20 ans après la tragédie qui a fait près de 2000 morts au large des côtes gambiennes, le Joola reste toujours dans les mémoires et dans les discours du faut d'éternels questions sans réponses et un deuil impossible pour les rescapés et familles des victimes. Dans ce témoignage reçu, Dié Maty Fall se remémore le drame et les vies qu'il a bouleversées de Ziguinchor à Paris en passant par Dakar.
Naufrage du Joola, au large de la Gambie, 2002
Paix éternelle à l’âme des 1863 victimes officielles recensées, plus probablement plus de 2000 victimes en comptant ceux qui n’avaient pas embarqué avec un ticket, pour un navire dont la capacité maximale de passagers (jauge) ne devait pas dépasser 600 passagers.
Tout le monde a constaté également qu’il gîtait (penchait), même vide de passagers et de fret, moi y compris depuis l’île de Gorée au début de ce septembre funeste, lorsque le navire était en manœuvres d’essayage pour sa mise en route prochaine.
Le navire était passé tout près et de la terrasse du restaurant de Tata Thioro Thiam, et en habituée, elle m’avait dit que depuis quelque temps, le Joola manœuvrait pour sa mise en service prochaine.
Mais pourquoi penche-t-il ainsi, c’est normal ? ai-je questionné ?
Ma copine française, en vacances chez moi alors, m’a répondu qu’il gîtait.
Je me souviens que mon employée de maison, Delphine Diatta, a arrêté de travailler parce qu’elle était endeuillée par le naufrage.
Je me rappelle aussi que je me suis précipitée en grande banlieue au domicile de mon collègue Raphaël Lambal que je ne connaissais pourtant pas à l’époque, pour le réconforter : il avait perdu femme et enfants.
Je ne savais même pas que j’avais aussi perdu ma cousine Fanta Diarra, 36 ans et sa petite fille Mame Fatou Yacine Ba, 7 ans.
Ni que mon petit papa Thierno Birahim Fall avait également perdu son épouse et son fils dans la catastrophe.

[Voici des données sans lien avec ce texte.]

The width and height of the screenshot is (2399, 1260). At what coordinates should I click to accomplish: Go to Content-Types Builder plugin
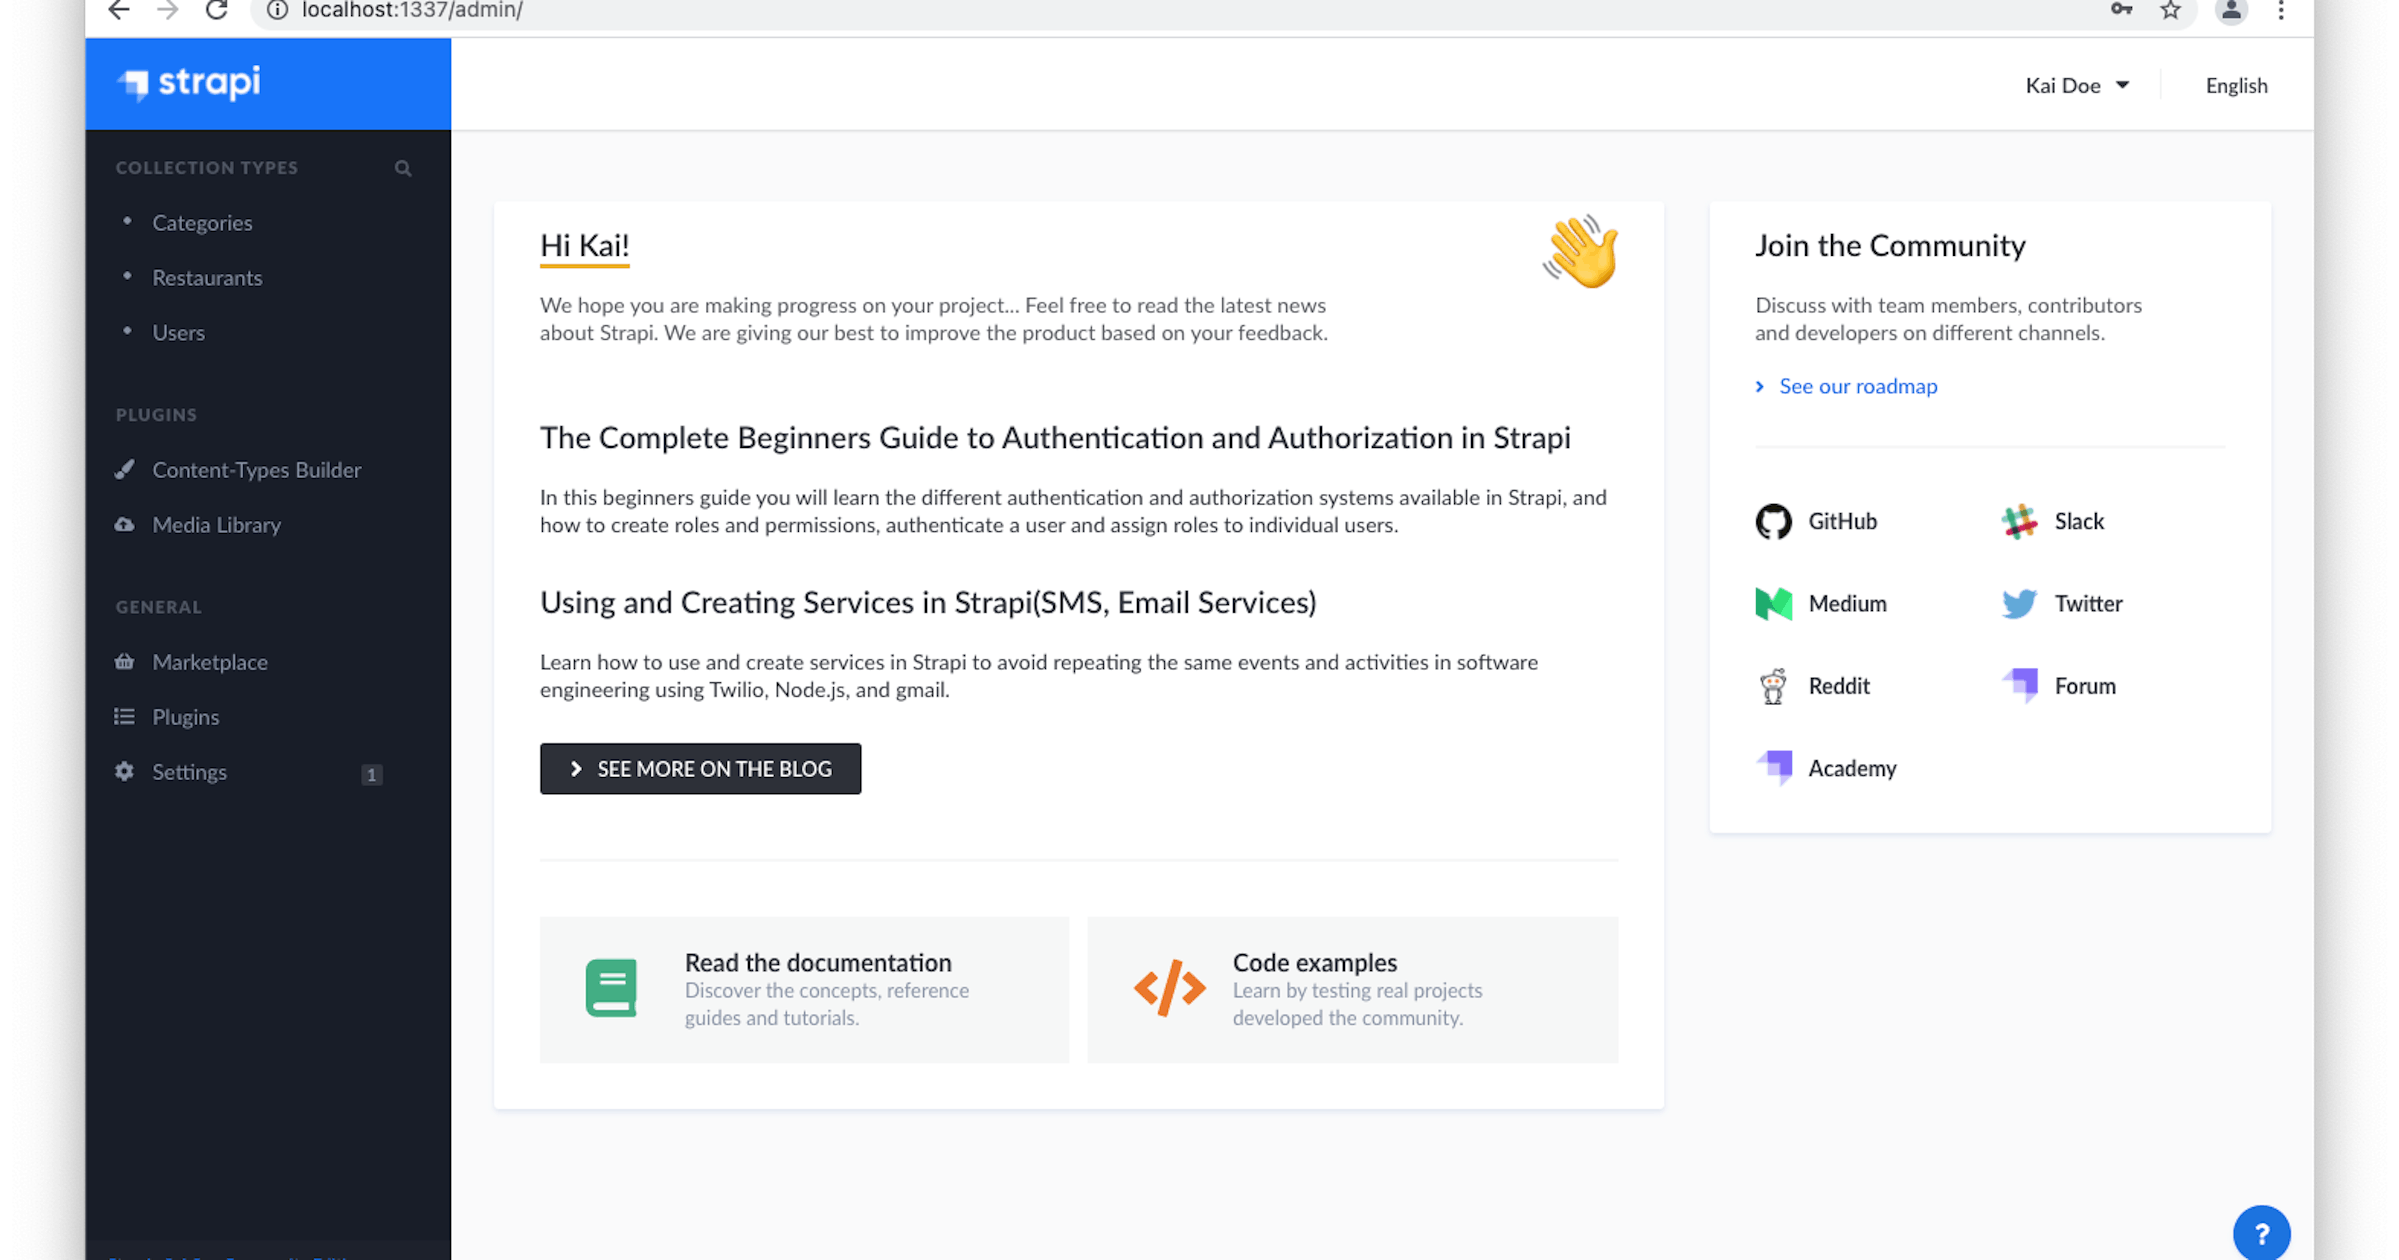tap(256, 470)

Non plus que j’allais faire la connaissance de Nadine Verschatse, qui a perdu sa fille Claire et l’amie d’enfance de celle-ci, Guérande, que les parents avaient récompensées avec ce voyage au Sénégal, et que je finirais même par dormir dans la chambre de Claire, laissée telle quelle depuis son départ, lorsque je passe la voir dans les Yvelines. Évidemment, lorsque toutes les lumières sont éteintes et que tout le monde dort, je pleure en pensant au chagrin de Nadine et à la vie écourtée de cette jeune fille joyeuse, enjouée et aimante, s’apprêtant à reprendre son avion après une ultime étape par bateau.
Des familles désarticulées, des vies anéanties, des survivants handicapés à jamais de membres de leur famille, et puis la lancinante question du pourquoi, de la vérité bafouée, de la négligence coupable, du deuil impossible, du moment fatidique, dormaient-ils où étaient-ils conscients, comment sont morts à petit feu ceux qui avaient survécu dans des poches d’air et qui tapaient sous la coque.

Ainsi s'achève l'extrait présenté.